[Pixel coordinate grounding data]
⟨

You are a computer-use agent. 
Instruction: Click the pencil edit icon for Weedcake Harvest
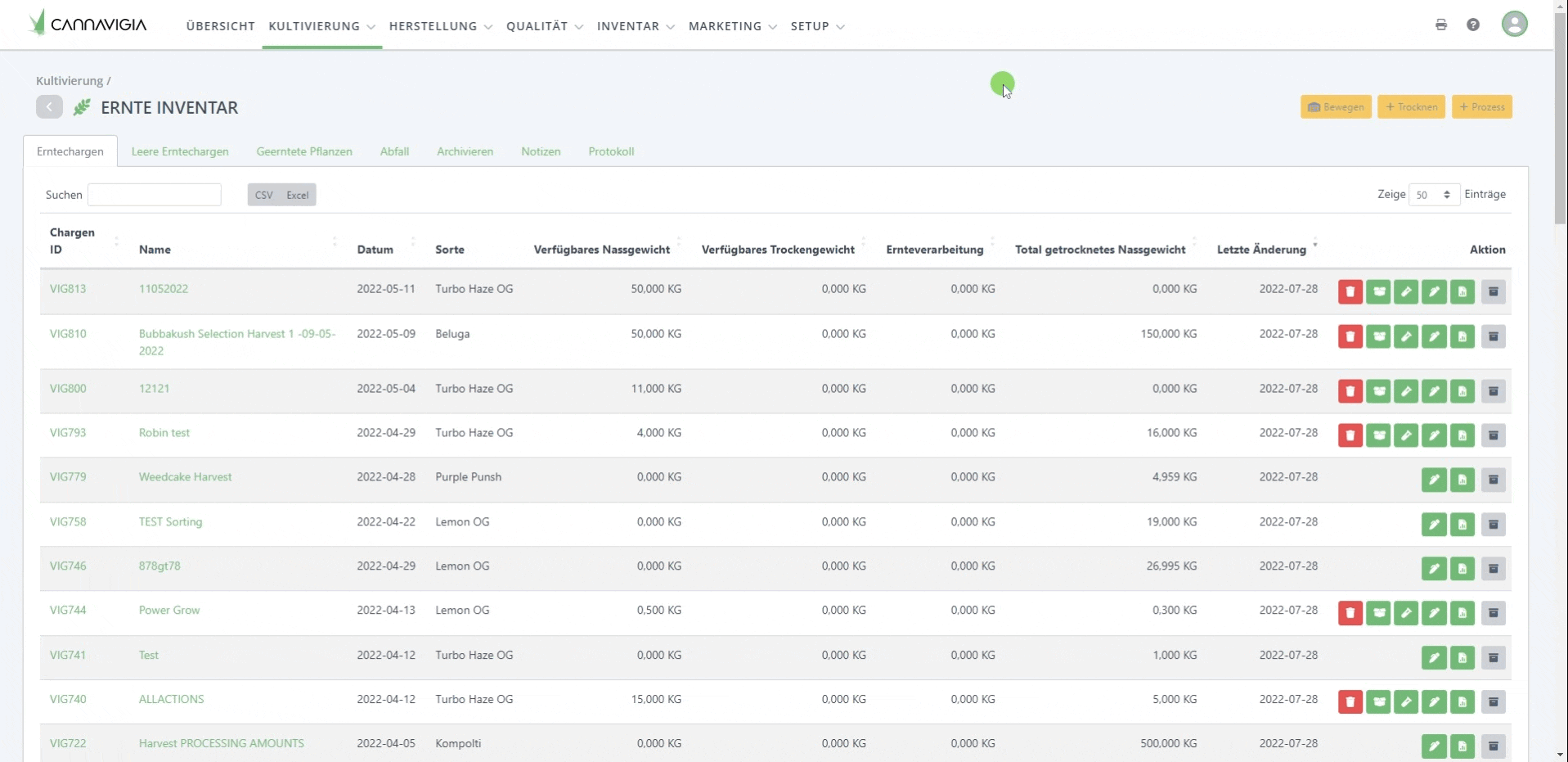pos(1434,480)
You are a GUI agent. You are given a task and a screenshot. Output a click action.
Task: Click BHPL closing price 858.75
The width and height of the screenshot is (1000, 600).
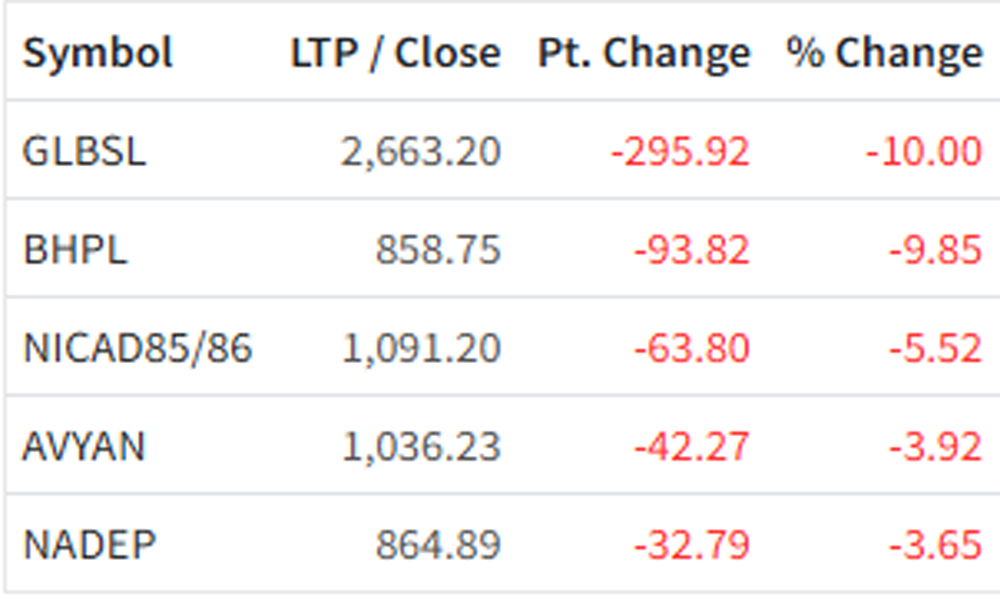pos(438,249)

⟩
⟨

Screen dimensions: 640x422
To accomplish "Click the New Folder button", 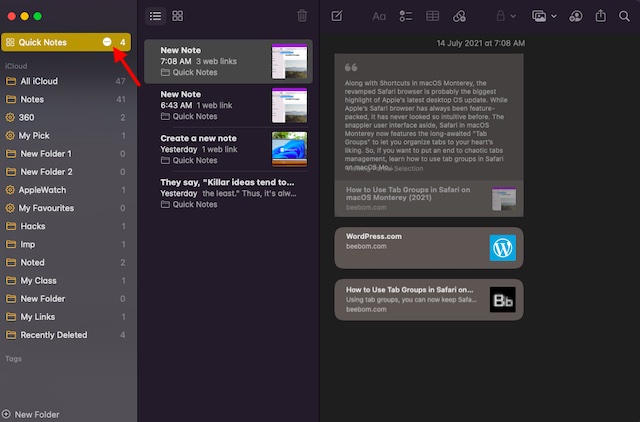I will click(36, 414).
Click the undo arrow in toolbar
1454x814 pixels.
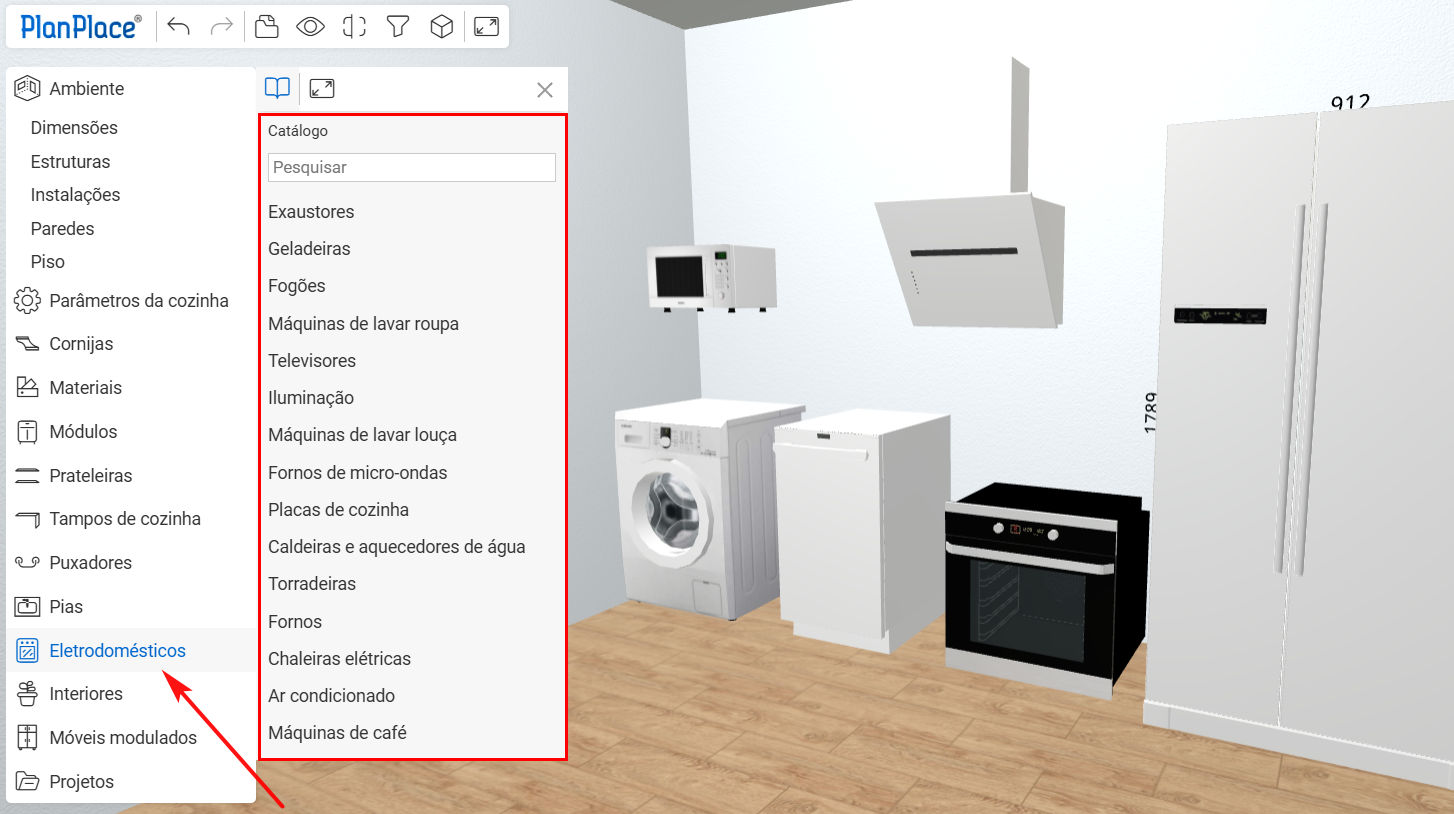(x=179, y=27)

⟩

## What to work on
The answer must consist of every line in the records above that contains the word "agent".

## Expected output
You are a computer-use agent. 
You are a GUI agent. You are given a task and a screenshot. Output a click action.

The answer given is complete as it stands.